-- Exercise details --
Starting from the line that holds "TV Tema Livre (31, 62)", print each remaining line of the entries exactly, ending with the last.

----

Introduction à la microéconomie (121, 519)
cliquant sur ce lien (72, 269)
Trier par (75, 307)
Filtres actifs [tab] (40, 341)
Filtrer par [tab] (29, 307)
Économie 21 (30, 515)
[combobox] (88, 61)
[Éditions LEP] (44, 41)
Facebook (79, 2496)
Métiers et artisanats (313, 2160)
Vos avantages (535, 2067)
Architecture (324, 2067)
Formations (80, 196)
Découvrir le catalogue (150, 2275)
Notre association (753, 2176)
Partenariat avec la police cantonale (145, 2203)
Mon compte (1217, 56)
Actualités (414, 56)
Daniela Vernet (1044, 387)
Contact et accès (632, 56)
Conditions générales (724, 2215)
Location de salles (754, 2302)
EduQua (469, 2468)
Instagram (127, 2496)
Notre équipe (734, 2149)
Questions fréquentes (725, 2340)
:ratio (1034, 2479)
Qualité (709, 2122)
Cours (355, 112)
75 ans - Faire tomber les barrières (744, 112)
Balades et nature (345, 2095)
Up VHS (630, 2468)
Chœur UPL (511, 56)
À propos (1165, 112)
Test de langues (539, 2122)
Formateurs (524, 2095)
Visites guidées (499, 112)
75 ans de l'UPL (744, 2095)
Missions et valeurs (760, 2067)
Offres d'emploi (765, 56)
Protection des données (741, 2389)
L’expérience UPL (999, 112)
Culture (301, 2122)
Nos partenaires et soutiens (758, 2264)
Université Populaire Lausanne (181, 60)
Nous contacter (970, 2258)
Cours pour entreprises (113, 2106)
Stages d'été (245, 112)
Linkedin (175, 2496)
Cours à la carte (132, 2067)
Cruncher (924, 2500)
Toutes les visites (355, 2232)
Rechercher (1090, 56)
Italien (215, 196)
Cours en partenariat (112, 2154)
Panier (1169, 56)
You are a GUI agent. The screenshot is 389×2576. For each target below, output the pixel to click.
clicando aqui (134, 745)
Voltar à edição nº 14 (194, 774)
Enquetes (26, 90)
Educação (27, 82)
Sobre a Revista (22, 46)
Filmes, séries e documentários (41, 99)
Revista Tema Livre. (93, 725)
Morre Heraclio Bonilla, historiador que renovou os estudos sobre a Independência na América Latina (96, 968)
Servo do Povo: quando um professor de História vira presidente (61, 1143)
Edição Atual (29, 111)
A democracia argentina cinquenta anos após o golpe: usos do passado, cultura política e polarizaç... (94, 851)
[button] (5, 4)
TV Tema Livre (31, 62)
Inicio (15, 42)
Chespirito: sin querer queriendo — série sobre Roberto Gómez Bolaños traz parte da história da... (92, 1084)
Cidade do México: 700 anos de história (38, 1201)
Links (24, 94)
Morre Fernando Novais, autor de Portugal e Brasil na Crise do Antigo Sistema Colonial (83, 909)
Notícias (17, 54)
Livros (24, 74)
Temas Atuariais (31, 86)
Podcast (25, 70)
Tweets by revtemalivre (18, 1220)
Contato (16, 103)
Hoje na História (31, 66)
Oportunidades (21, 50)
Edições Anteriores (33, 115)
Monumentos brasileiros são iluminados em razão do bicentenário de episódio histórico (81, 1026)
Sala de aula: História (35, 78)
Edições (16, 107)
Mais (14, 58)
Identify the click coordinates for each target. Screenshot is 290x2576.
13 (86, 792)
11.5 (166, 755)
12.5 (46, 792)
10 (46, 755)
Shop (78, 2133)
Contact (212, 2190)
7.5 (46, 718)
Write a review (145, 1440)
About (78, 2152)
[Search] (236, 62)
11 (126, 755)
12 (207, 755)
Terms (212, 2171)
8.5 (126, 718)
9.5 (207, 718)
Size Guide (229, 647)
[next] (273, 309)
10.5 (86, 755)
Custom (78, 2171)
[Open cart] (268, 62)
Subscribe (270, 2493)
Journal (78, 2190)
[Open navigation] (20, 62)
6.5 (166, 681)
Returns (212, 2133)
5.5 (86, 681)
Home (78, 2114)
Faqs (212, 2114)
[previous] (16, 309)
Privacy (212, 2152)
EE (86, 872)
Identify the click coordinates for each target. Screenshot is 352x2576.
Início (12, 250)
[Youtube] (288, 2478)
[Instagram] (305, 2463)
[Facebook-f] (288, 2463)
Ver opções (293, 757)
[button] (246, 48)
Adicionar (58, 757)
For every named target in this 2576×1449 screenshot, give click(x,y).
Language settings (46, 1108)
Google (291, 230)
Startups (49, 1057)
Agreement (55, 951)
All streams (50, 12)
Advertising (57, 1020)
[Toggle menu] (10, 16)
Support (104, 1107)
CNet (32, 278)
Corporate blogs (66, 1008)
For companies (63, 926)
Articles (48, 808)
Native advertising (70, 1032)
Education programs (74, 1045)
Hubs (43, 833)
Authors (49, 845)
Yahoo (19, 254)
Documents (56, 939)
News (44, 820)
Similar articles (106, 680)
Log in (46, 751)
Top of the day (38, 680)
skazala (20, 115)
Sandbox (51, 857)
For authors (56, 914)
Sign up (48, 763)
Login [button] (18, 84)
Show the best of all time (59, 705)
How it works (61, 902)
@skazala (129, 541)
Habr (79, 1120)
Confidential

----

-- Solution to this problem --
TV Tema Livre (31, 62)
Inicio (15, 42)
Chespirito: sin querer queriendo — série sobre Roberto Gómez Bolaños traz parte da história da... (92, 1084)
Cidade do México: 700 anos de história (38, 1201)
Links (24, 94)
Morre Fernando Novais, autor de Portugal e Brasil na Crise do Antigo Sistema Colonial (83, 909)
Notícias (17, 54)
Livros (24, 74)
Temas Atuariais (31, 86)
Podcast (25, 70)
Tweets by revtemalivre (18, 1220)
Contato (16, 103)
Hoje na História (31, 66)
Oportunidades (21, 50)
Edições Anteriores (33, 115)
Monumentos brasileiros são iluminados em razão do bicentenário de episódio histórico (81, 1026)
Sala de aula: História (35, 78)
Edições (16, 107)
Mais (14, 58)
Identify the click coordinates for each target. Screenshot is 290x2576.
13 (86, 792)
11.5 (166, 755)
12.5 (46, 792)
10 (46, 755)
Shop (78, 2133)
Contact (212, 2190)
7.5 (46, 718)
Write a review (145, 1440)
About (78, 2152)
[Search] (236, 62)
11 (126, 755)
12 (207, 755)
Terms (212, 2171)
8.5 (126, 718)
9.5 (207, 718)
Size Guide (229, 647)
[next] (273, 309)
10.5 (86, 755)
Custom (78, 2171)
[Open cart] (268, 62)
Subscribe (270, 2493)
Journal (78, 2190)
[Open navigation] (20, 62)
6.5 (166, 681)
Returns (212, 2133)
5.5 (86, 681)
Home (78, 2114)
Faqs (212, 2114)
[previous] (16, 309)
Privacy (212, 2152)
EE (86, 872)
Identify the click coordinates for each target. Screenshot is 352x2576.
Início (12, 250)
[Youtube] (288, 2478)
[Instagram] (305, 2463)
[Facebook-f] (288, 2463)
Ver opções (293, 757)
[button] (246, 48)
Adicionar (58, 757)
For every named target in this 2576×1449 screenshot, give click(x,y).
Language settings (46, 1108)
Google (291, 230)
Startups (49, 1057)
Agreement (55, 951)
All streams (50, 12)
Advertising (57, 1020)
[Toggle menu] (10, 16)
Support (104, 1107)
CNet (32, 278)
Corporate blogs (66, 1008)
For companies (63, 926)
Articles (48, 808)
Native advertising (70, 1032)
Education programs (74, 1045)
Hubs (43, 833)
Authors (49, 845)
Yahoo (19, 254)
Documents (56, 939)
News (44, 820)
Similar articles (106, 680)
Log in (46, 751)
Top of the day (38, 680)
skazala (20, 115)
Sandbox (51, 857)
For authors (56, 914)
Sign up (48, 763)
Login [button] (18, 84)
Show the best of all time (59, 705)
How it works (61, 902)
@skazala (129, 541)
Habr (79, 1120)
Confidential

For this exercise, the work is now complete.